*EXERCICE 1*:
Recopiez le passage du texte d'étude compris entre « La concurrence féroce » et « pertinents pour l’humanité. », bornes incluses, en substituant « acharnée » à « féroce ».
*EXERCICE 2*:
Selon le texte d'étude, vers quoi des millions d'ouvriers sont-ils expulsés ?
*EXERCICE 3*:
Prolongez le texte d'étude sur l'exploitation de la classe ouvrière à partir de sa dernière phrase.

La bourgeoisie entrepreneuriale lutte de façon anarchique pour développer la technologie qui lui permettra de produire à moindre coût (en augmentant le temps de travail excédent spolié par le patron) et, en conséquence, appauvrir la classe ouvrière, en baissant les moyens de subsistance que celle-ci même produit, qui perçoit des salaires de plus en plus bas et insuffisants pour acquérir ce qu’elle-même produit.
La concurrence féroce entre les mégacorporations et d’autres de moindre importance pousse à la surproduction éperdue et absolument dissociée des besoins sociaux pertinents pour l’humanité.
Par ce mécanisme de concentration le nombre de travailleurs occupés diminue, ce qui réduit la demande effective de biens et de services qu’une frange de la classe ouvrière produit et qu’une autre plus limitée peut consommer, au détriment de millions d’ouvriers expulsés vers l’armée industrielle de réserve dont la paupérisation servira le système en faveur du maintien des bas salaires et augmentera la compétitivité entre les ouvriers qui mendieront des emplois aux conditions de travail infamantes. Tout cela se situe aux antipodes de la revendication du travail décent.

*EXTRAITS DE DONNÉES*:
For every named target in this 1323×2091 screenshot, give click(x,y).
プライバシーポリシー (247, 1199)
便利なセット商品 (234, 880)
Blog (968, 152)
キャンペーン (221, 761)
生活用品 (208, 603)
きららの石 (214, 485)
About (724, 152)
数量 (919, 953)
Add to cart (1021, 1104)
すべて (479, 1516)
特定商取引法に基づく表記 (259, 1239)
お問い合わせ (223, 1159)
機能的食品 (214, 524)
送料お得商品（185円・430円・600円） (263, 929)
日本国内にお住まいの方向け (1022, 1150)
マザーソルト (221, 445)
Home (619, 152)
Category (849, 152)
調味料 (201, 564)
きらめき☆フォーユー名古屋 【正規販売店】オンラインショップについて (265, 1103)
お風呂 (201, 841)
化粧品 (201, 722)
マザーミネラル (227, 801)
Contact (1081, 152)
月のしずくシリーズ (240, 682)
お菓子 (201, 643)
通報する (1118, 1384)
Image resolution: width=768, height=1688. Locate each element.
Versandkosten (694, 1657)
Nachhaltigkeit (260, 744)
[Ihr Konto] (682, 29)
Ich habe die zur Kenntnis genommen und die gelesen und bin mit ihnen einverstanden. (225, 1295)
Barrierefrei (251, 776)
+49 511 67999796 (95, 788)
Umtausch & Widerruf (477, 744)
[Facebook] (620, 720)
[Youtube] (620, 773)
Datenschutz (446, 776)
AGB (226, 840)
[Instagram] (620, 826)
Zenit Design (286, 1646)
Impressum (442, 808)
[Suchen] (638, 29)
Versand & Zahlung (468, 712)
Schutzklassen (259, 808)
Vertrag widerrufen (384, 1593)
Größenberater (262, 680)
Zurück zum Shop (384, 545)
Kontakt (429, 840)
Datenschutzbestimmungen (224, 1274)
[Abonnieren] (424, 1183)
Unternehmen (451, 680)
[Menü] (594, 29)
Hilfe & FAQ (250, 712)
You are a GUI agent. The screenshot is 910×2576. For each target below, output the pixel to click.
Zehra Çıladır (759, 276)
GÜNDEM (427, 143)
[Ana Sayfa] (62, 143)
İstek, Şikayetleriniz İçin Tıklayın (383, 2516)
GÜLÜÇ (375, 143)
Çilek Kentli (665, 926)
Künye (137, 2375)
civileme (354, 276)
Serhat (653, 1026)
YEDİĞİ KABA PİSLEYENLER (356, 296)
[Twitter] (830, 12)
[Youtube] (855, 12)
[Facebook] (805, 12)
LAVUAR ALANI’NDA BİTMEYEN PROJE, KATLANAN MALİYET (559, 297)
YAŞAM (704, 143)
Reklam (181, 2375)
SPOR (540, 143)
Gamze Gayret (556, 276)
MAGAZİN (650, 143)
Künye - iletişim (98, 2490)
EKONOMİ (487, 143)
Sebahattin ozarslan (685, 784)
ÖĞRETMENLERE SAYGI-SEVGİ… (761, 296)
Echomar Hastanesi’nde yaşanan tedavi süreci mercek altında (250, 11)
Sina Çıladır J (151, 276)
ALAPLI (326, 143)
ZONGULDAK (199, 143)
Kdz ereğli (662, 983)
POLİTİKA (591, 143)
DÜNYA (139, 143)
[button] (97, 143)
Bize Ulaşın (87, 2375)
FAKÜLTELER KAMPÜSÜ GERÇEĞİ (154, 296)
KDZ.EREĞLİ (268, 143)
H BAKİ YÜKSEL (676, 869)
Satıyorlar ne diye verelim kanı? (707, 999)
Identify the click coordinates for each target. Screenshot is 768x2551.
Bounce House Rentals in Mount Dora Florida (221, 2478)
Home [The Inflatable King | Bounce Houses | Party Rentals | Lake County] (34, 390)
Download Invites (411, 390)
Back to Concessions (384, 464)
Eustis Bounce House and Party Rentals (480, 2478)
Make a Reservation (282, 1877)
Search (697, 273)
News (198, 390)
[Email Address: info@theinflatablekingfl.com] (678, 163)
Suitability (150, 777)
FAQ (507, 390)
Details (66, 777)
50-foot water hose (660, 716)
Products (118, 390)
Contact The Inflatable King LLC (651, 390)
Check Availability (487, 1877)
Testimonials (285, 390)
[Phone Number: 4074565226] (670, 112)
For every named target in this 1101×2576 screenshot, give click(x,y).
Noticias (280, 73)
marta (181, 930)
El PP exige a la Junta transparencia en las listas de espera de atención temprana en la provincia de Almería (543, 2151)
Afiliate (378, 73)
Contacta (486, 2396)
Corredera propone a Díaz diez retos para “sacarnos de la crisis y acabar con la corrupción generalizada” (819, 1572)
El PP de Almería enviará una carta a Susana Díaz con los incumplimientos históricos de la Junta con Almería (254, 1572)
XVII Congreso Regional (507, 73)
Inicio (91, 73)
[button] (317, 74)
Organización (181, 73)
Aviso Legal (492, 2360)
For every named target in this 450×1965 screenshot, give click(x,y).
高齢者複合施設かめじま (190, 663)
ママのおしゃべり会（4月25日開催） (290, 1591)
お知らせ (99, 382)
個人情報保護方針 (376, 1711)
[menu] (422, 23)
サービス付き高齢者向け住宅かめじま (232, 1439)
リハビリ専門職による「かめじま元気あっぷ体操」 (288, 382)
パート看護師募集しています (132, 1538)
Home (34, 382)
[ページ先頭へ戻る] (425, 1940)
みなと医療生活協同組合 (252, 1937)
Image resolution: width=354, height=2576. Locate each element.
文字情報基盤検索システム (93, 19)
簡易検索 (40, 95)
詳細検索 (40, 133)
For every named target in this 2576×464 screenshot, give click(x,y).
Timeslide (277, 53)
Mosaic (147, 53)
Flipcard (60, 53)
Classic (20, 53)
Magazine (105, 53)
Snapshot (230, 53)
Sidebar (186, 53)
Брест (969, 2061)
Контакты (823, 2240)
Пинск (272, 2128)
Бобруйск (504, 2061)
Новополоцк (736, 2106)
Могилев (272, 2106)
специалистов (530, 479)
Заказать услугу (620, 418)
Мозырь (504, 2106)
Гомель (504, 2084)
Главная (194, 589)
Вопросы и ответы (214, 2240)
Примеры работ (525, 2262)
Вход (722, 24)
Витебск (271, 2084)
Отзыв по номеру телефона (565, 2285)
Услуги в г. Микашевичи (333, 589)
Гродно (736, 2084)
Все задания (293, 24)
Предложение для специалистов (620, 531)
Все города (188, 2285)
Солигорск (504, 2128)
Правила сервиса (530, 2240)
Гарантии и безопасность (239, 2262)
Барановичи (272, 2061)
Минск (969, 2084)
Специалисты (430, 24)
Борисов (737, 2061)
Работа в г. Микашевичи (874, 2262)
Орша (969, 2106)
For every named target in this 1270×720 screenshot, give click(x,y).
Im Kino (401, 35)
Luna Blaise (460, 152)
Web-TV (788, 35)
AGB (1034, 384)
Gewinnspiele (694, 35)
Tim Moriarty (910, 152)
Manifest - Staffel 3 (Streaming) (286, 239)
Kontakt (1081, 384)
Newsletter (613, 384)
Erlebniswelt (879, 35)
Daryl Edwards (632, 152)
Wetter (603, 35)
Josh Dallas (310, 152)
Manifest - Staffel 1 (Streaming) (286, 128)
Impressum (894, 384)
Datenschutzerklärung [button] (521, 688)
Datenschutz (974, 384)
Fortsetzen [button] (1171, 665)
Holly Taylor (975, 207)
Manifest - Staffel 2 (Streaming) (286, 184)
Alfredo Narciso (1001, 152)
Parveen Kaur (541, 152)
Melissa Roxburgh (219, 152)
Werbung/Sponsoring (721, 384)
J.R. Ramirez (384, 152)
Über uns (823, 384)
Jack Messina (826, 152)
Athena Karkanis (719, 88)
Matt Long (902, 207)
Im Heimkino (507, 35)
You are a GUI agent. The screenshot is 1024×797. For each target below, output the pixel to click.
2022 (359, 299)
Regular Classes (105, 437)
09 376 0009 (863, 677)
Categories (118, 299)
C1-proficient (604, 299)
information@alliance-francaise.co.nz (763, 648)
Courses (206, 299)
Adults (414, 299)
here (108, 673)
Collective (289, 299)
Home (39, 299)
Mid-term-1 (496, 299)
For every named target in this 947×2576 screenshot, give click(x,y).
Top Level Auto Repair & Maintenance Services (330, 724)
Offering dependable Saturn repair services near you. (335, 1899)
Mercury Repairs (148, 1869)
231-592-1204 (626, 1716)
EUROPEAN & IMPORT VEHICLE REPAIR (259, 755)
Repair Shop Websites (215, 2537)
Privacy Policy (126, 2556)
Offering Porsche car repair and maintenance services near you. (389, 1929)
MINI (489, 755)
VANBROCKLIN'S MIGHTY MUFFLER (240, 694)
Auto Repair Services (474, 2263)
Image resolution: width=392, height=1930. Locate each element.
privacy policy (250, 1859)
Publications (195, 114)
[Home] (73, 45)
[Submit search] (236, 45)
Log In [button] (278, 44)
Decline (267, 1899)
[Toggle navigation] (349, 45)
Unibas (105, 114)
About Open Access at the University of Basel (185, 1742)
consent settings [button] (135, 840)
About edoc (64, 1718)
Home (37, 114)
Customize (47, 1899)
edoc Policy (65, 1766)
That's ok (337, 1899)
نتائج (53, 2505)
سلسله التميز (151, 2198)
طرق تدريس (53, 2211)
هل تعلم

*RÉPONSE 1*:
La concurrence acharnée entre les mégacorporations et d’autres de moindre importance pousse à la surproduction éperdue et absolument dissociée des besoins sociaux pertinents pour l’humanité.

*RÉPONSE 2*:
Vers l'armée industrielle de réserve.

*RÉPONSE 3*:
Enfin, chacune des conférences (virtuelles) ou rapport démontre que dans les marchés du travail dominent encore des inégalités très importantes dues souvent aux politiques que recommandent les organismes eux même qui maintenant, en pleine crise, gesticulent et s’étonnent de la portée de la catastrophe.
En particulier, les nouvelles estimations de la participation au revenu du travail au niveau mondial, ainsi que sa répartition inégalitaire entre les travailleurs, présentent une vision nouvelle des inégalités du marché du travail dans les différentes régions du monde.
Ce rapport présente les perspectives des travailleurs ruraux et urbains ainsi que leur situation sur le marché du travail, qui indiquent une segmentation cruciale entre les perspectives économiques et sociales au sein de la force de travail à l’échelle mondiale.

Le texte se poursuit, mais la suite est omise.